[Opening Text shown section]

Last updated: Sun 5 Apr 2015, 9:33 PM

Hotels in the Middle East did post a 17.5 per cent decline in revenue per available room, or revPAR, to $132, in the first six months of this year up to June 30. But this was significantly lower to the dip suffered by hotels in several other regions in the world, the study shows. Hotels in the Middle East could also register the highest global levels of 63 per cent both in terms of occupancy and average room rates in the period, though this was lower than the last year’s levels.

Interestingly, despite this year’s drop, Dubai has retained its double-digit revPAR growth for the fifth consecutive year, and has managed to grow its average room rates year-on-year despite the influx of supply entering the market every year. The emirate demands the second highest revPAR in the region after Abu Dhabi, and the fourth highest revPAR in the world. Abu Dhabi on the other side posted a revPAR growth of 6.9 per cent.

The study was conducted by industry consultants Deloitte relying on the data provided by the Smith Travel Research, considered to be the leader of global hotel benchmarking.

[Closing Text shown section]
[Opening Information provided section]

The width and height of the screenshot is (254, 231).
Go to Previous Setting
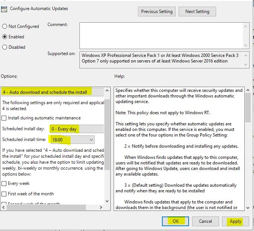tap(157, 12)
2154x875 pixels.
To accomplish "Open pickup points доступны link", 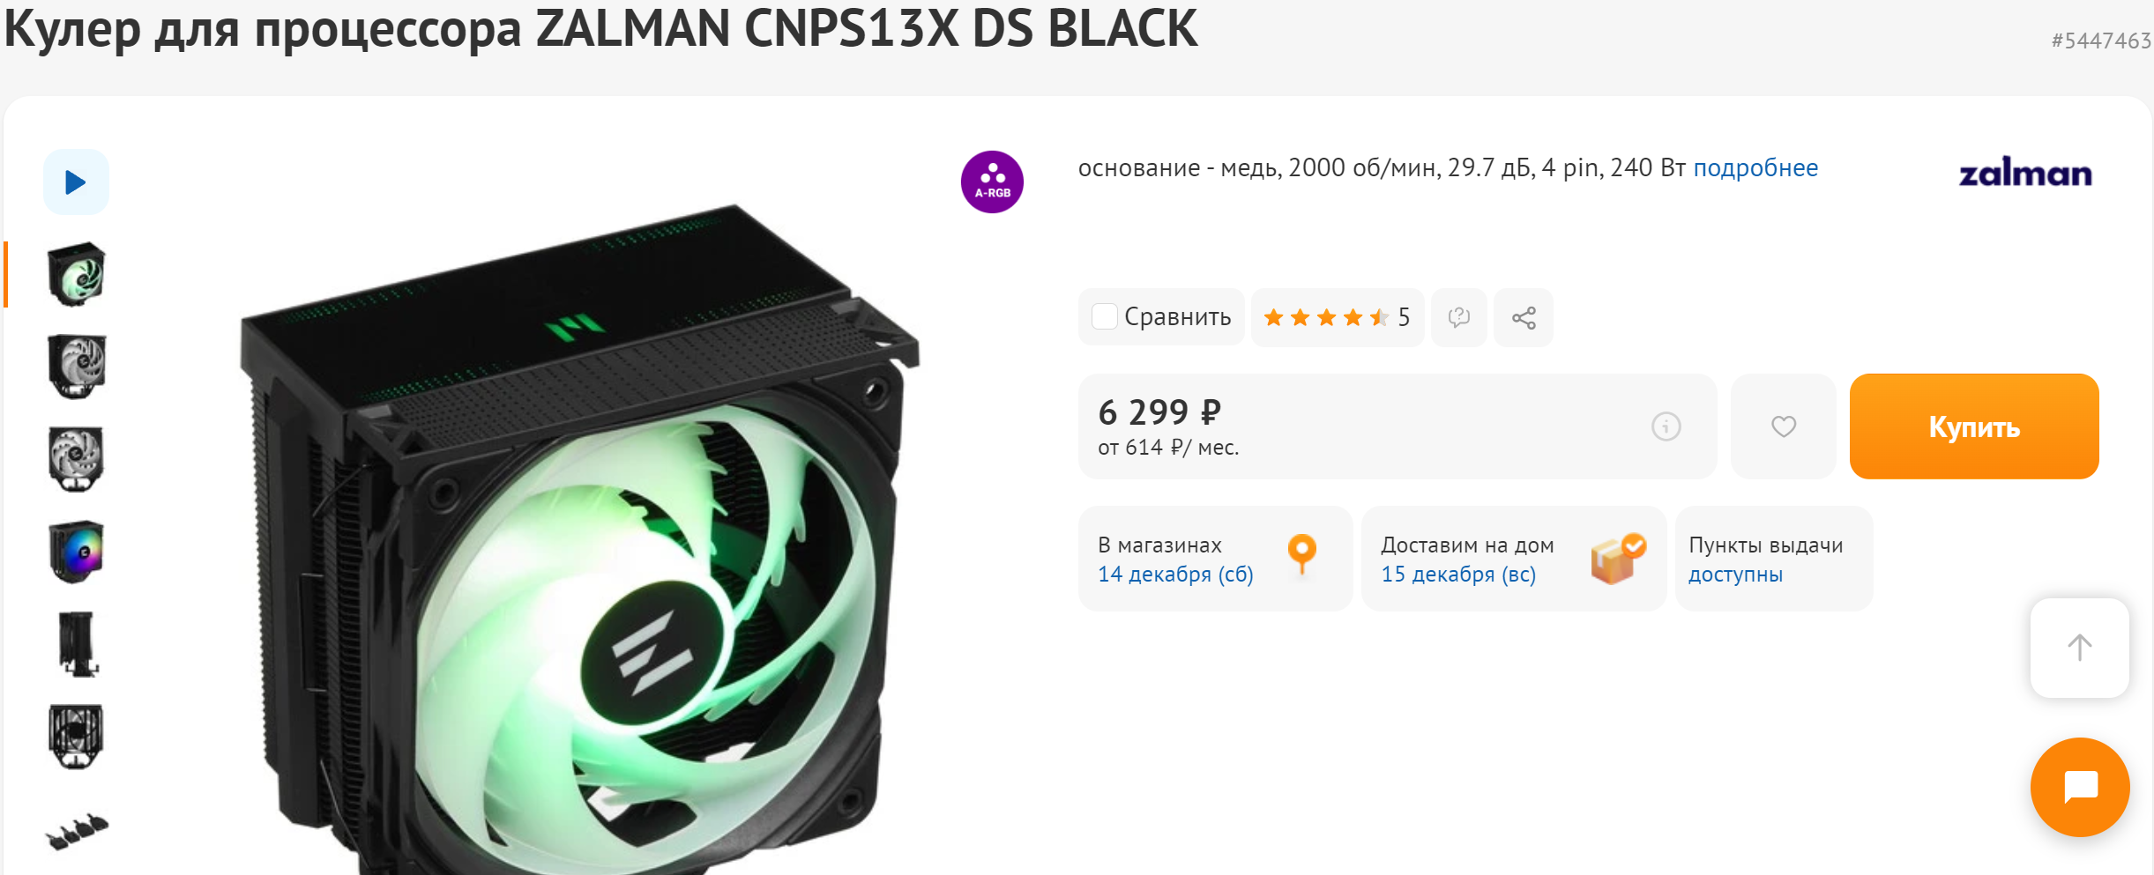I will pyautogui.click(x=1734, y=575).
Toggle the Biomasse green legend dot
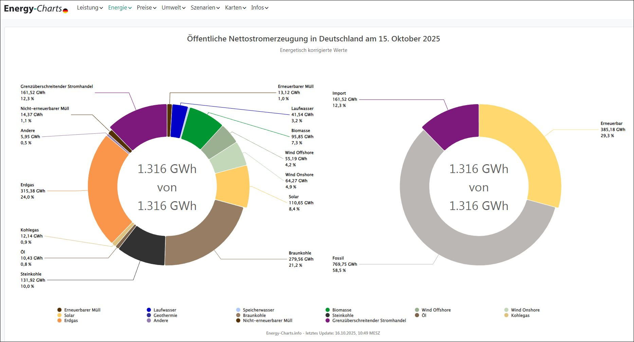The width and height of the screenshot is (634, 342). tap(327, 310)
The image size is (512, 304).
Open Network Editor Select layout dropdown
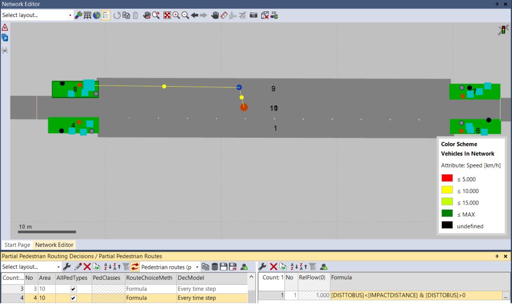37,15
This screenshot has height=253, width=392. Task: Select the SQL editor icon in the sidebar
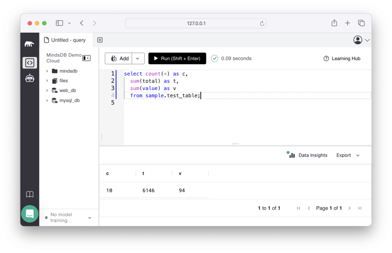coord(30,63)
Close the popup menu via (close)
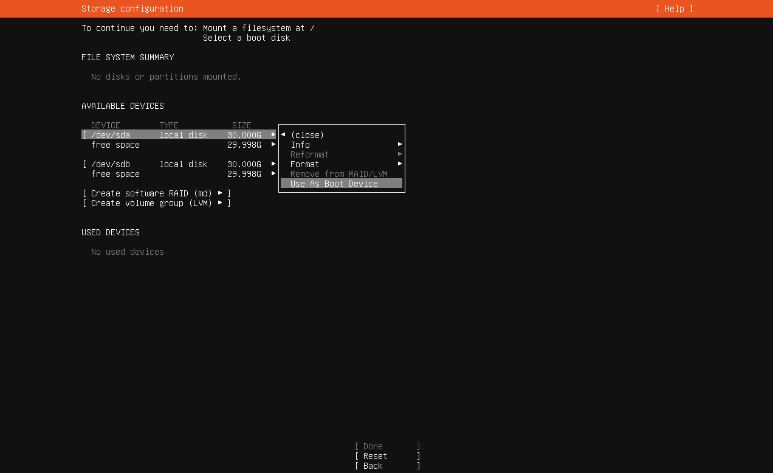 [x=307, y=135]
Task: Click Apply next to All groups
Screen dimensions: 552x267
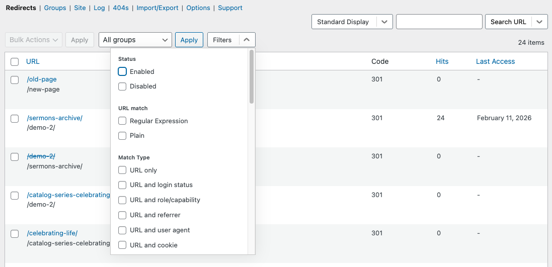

[Closing Information provided section]

# Description of the task
Carry on the article about Middle East hotel revenue, picking up right after its final sentence. Leave the listing aside; it has no role here.

# Answer to the problem
Beirut achieved the strongest revPAR growth, not only in the Middle East, but also worldwide, up a staggering 124.4 per cent to $117. “Increased political stability helped the city’s hoteliers increase occupancy by 72.1 per cent to reach 66.9 per cent, while average room rates grew 30.3 per cent to $175,” the study report said quoting Rob O’Hanlon, Tourism, Hotel and Leisure partner at Deloitte in the Middle East

Amman posted a revPAR growth of 3.2 per cent while Jeddah could achieve 20.4 per cent growth.

On the flip side, the Middle East cities Riyadh, Muscat, and Cairo reported declines in revPAR during the period.

Globally, hotels in almost all the regions reported a double-digit revPAR declines in excess of 15 per cent, on an average, in the period.

The worst-affected were the hotels in Europe, with revPAR falling 31.3pc to $75. However, in Euros negative growth was less severe, falling 20.8 per cent to €55. North America followed closely behind the Middle East, with revPAR falling 19.3 per cent.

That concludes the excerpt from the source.